**GIVEN INSTRUCTION:** Extract each line of the records that contains the string "accomplish", matching case exactly.

Some records:
- - - - -

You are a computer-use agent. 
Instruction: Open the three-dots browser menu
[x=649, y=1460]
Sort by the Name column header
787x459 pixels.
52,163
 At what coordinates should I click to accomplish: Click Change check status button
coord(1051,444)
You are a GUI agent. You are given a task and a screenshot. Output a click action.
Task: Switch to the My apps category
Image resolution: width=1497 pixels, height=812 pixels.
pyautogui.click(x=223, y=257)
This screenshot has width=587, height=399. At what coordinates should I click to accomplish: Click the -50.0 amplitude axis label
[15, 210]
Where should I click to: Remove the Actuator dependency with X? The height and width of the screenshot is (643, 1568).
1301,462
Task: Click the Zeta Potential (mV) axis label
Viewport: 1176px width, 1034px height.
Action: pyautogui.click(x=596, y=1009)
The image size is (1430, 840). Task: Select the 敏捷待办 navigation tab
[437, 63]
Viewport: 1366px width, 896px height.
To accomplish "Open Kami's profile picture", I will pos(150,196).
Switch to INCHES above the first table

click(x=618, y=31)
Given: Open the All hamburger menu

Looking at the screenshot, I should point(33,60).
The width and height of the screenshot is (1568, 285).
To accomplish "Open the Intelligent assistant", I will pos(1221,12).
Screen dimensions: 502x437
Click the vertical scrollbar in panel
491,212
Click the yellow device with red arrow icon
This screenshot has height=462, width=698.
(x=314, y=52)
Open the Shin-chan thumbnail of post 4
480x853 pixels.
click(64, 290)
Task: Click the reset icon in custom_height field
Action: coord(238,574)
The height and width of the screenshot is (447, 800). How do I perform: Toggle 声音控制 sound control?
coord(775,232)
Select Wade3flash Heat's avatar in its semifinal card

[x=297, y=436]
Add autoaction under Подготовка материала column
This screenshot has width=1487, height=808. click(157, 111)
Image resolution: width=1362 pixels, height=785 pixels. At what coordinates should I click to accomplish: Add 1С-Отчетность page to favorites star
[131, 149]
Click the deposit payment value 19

- - - - -

**ANSWER FOR THIS EXERCISE:**
 At what coordinates should I click to accomplish: Click Change check status button
This screenshot has width=587, height=399. At what coordinates should I click to accomplish: Click the -50.0 amplitude axis label
To accomplish "Open Kami's profile picture", I will pos(150,196).
To accomplish "Open the Intelligent assistant", I will pos(1221,12).
Image resolution: width=1362 pixels, height=785 pixels. At what coordinates should I click to accomplish: Add 1С-Отчетность page to favorites star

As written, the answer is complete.